======== Source records ========

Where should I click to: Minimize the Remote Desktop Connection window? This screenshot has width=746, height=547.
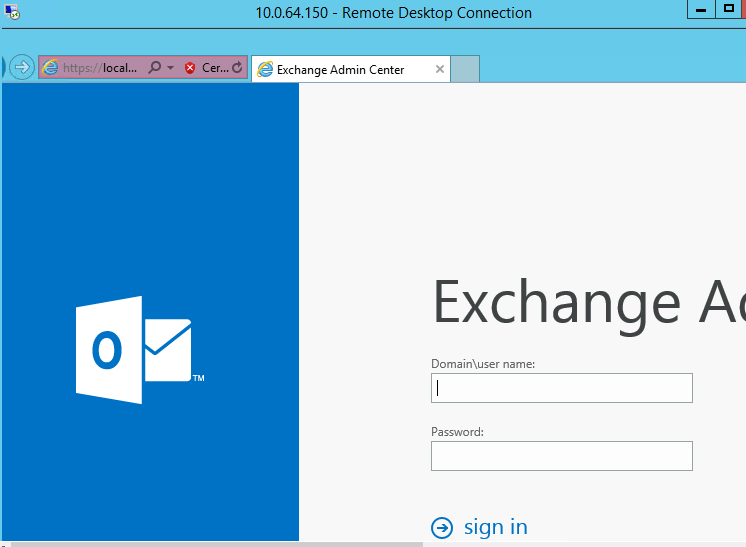[x=699, y=9]
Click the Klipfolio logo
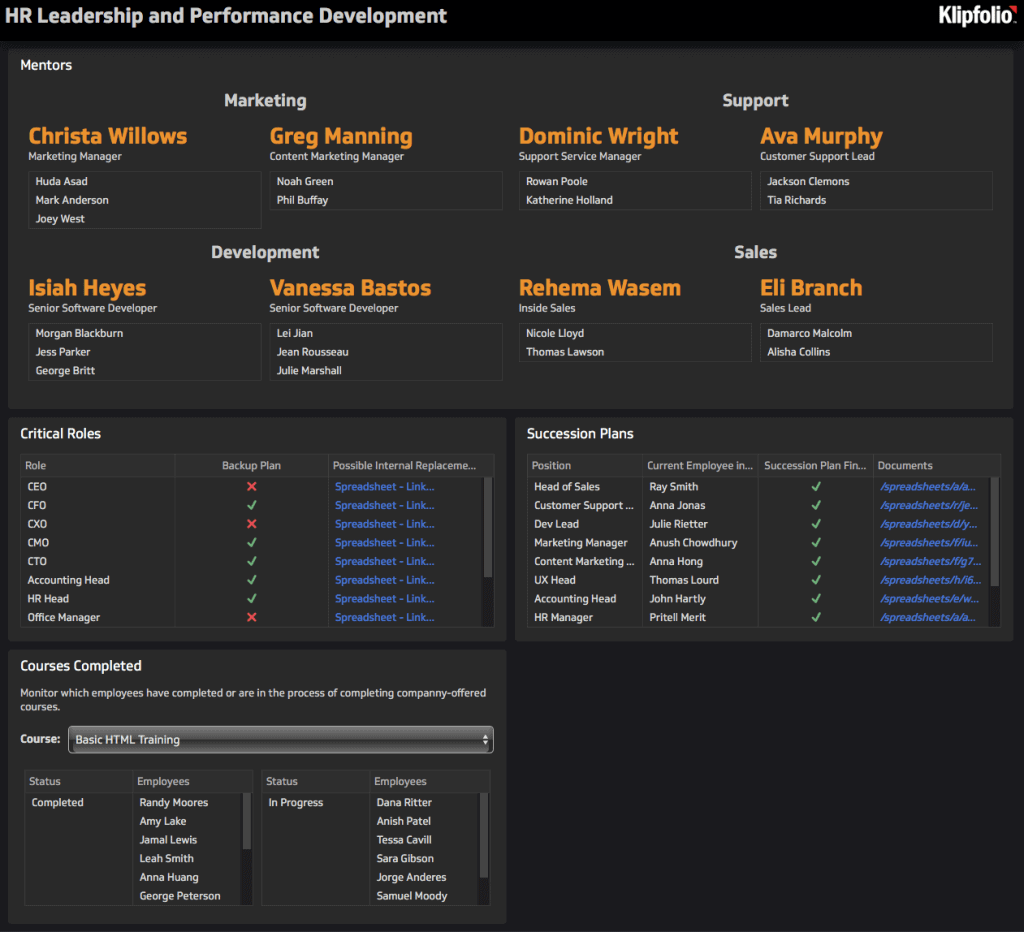 coord(976,16)
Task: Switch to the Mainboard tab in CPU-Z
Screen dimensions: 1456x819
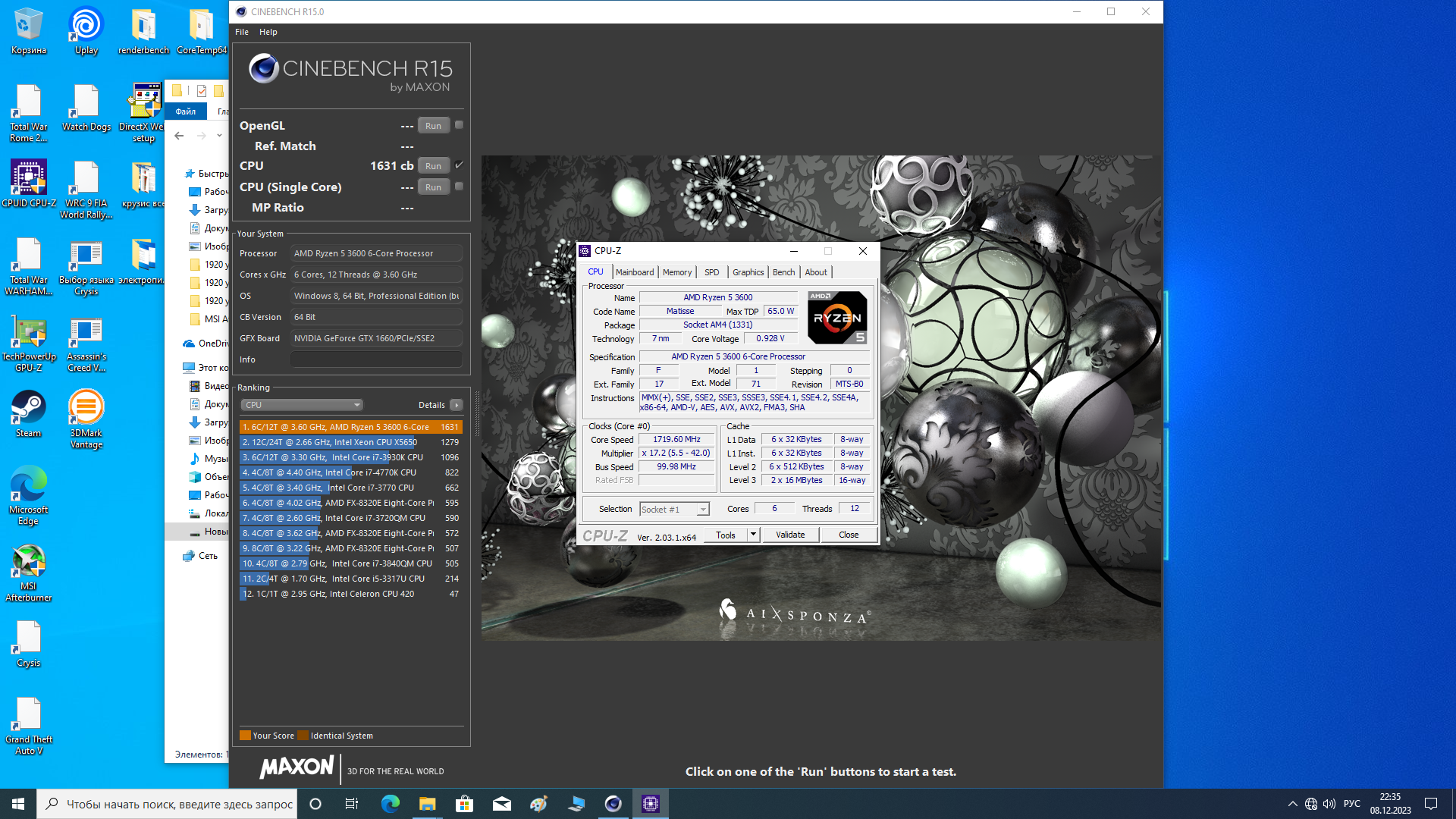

========

Required task: Lay out every text line of the records above as a Markdown table with a Row column for the row number and a Line column for the line itself, skipping blank lines. Leave the pictures out of the answer.

Worked answer:
| Row | Line |
|---|---|
| 1 | Where should I click to: Minimize the Remote Desktop Connection window? This screenshot has width=746, height=547. |
| 2 | [x=699, y=9] |
| 3 | Click the Klipfolio logo |
| 4 |  coord(976,16) |
| 5 | Task: Switch to the Mainboard tab in CPU-Z |
| 6 | Screen dimensions: 1456x819 |